• _TASK TO COMPLETE_
Give the lines of the listing below, from the line with "Where should I" to the line with "click(x=35, y=61)", including both, as a Markdown table with the columns No. and Text. Leave out blank lines.

..............................

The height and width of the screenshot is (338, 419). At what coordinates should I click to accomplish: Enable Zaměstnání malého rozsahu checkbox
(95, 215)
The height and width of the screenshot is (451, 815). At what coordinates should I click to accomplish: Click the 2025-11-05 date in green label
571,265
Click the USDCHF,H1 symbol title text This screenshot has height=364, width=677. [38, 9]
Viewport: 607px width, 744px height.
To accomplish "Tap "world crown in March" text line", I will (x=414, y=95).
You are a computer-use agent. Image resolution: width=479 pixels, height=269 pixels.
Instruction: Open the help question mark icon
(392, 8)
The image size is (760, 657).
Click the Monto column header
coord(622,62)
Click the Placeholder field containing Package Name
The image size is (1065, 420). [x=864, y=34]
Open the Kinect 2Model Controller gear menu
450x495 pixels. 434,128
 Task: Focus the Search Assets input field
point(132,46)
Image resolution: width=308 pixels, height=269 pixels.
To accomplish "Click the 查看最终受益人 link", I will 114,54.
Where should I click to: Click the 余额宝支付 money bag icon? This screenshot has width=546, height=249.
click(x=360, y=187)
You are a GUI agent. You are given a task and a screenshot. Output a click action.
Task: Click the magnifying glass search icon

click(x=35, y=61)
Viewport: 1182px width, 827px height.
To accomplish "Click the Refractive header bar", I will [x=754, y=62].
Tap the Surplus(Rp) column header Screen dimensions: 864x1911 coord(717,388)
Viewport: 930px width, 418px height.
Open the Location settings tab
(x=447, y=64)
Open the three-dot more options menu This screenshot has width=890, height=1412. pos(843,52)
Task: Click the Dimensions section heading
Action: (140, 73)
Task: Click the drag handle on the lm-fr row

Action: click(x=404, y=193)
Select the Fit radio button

..............................

• _EXERCISE SOLUTION_
| No. | Text |
|---|---|
| 1 | Where should I click to: Click the 余额宝支付 money bag icon? This screenshot has width=546, height=249. |
| 2 | click(x=360, y=187) |
| 3 | You are a GUI agent. You are given a task and a screenshot. Output a click action. |
| 4 | Task: Click the magnifying glass search icon |
| 5 | click(x=35, y=61) |